From a press release on Lincoln Savings Bank’s website:
“Built in 1928, the building was constructed in response to John Deere’s pivotal decision to manufacture its tractor line in Waterloo. Since 2007, the building has been a prominent presence on the Cedar Valley TechWorks campus as part of a project to transform the former heavy industrial site into a vibrant economic engine for the downtown Waterloo community. The bottom three floors of the building are currently occupied, while the top three floors, totaling 75,000 square feet, have remained vacant.
This purchase will be a significant move for Lincoln Savings Bank and is anticipated to have a positive economic impact for downtown Waterloo. Once the multi-million-dollar renovations are complete, this location will house 150 of Lincoln Savings Bank’s staff and is projected to add up to 100 additional employees over the next five years. Renovation will include improvements to the exterior and interior of the building resulting in a modern, collaborative workspace for LSB employees.

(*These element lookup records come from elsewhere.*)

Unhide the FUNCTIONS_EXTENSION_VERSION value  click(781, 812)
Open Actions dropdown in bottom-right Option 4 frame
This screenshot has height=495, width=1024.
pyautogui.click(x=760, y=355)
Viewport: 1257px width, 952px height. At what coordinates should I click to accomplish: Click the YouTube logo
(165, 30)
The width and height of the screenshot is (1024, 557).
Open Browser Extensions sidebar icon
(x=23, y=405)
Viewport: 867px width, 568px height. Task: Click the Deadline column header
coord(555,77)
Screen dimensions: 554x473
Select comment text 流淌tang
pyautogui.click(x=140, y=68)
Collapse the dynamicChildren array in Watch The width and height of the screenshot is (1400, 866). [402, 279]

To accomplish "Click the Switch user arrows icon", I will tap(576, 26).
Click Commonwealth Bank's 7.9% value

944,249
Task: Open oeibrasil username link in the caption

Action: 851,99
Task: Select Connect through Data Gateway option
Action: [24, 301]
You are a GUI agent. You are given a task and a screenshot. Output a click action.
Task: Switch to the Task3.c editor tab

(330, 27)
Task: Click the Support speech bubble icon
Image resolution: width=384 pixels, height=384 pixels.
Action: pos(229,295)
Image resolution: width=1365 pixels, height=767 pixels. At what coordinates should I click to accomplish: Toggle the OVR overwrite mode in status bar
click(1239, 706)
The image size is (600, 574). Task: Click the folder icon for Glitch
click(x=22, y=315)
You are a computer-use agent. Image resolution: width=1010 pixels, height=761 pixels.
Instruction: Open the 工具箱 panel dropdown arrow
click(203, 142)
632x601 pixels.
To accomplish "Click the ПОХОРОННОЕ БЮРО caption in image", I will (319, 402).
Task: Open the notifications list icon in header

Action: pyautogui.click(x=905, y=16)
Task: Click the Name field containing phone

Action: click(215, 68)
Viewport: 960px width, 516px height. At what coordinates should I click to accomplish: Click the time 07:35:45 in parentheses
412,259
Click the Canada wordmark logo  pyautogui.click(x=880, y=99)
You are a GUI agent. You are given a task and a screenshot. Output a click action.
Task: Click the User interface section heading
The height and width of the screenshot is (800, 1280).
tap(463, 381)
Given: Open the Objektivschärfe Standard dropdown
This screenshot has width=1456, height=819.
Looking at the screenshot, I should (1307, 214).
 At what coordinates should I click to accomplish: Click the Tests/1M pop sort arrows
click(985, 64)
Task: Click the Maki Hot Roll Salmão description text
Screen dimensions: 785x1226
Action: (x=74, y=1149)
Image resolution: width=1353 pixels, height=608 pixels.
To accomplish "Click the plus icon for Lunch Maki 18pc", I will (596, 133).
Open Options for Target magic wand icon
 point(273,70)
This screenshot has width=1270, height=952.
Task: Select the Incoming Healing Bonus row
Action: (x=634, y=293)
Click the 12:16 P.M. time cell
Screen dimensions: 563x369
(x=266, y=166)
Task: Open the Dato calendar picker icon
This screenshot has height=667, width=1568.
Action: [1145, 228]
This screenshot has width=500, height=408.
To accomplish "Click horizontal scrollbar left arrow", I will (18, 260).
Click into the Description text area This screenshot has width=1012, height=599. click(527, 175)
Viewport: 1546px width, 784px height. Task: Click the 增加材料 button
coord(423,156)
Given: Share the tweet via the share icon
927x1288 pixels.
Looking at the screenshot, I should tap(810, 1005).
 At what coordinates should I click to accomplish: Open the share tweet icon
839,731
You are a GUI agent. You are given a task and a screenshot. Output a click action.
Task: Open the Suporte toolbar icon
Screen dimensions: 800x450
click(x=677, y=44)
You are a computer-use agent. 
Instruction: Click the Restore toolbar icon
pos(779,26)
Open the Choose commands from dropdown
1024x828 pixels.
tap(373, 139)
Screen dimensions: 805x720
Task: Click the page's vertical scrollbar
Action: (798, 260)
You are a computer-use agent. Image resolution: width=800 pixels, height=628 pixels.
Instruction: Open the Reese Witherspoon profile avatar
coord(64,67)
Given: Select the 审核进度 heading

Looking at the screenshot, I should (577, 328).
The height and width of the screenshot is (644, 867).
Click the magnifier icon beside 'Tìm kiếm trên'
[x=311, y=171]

“Our significant growth over the past few years has made it necessary for us to find a space that will accommodate us well into the future,” said Erik Skovgard, President and CEO at Lincoln Savings Bank. “The building is ideal for our needs because it’s centrally located for our staff that live in Waterloo and surrounding communities. It’s exciting to be part of the rich history of John Deere and play a part in the revitalization that’s happening in the vicinity of the TechWorks campus, including new community facilities, restaurants, housing, hotels, and more.”
This announcement comes in the wake of sustained growth Lincoln Savings Bank has enjoyed over recent years. Contributing factors to the bank’s ongoing success include:
- LSBX, a new line of business launched in 2014, positions LSB as a “bank of record” for FinTech companies, adding more than 2 million customers across the United States.
- Purchase of a loan servicing partner in 2017 that specializes in SBA and USDA government guaranteed loan programs. Since many banks don’t offer government guaranteed loan programs due to their complexity, the acquisition proved to be an opportune vertical for expansion.
- Organic growth for the traditional bank has resulted in a 30% growth in staff over the past five years. This workforce expansion ensures Lincoln’s customers continue to receive professional and responsive service across the bank’s Iowa footprint.
Support from community leaders in Waterloo and the Cedar Valley has been a significant factor for selecting this location as LSB considered options for their expansion. “Long-term partnerships with University of Northern Iowa, and City of Waterloo have already helped TechWorks change the landscape around Technology Transfer and Advanced Manufacturing. Lincoln Savings Bank’s people, their expertise, and their unique Fintech business will bring an entirely new layer to the Tech Center – and we’re excited to work with their team.” noted Wes James, President at TechWorks Campus. While there are still aspects of the project that are subject to approval, including a Waterloo City Council vote on Monday, October 7, 2019, the project is expected to move forward quickly with renovations starting in January of 2020.
LSB has selected INIVISION, a local architecture firm, to design the space. INVISION has been involved in other recent TechWorks projects, including the Cedar Valley SportsPlex and the Courtyard by Marriott @ TechWorks. “‘Little’ Lincoln Savings Bank has made its mark on a national scale providing progressive moves in the financial technology industry. INVSION is honored to be a part of the team to help realize a physical environment at Techworks which represents and builds upon that culture in their new office,” commented Brad Leeper, Partner Architect at INVSION. “LSB is making an important community commitment to the Cedar Valley, and we are excited to work together while breathing new life into this important community asset,” he elaborated.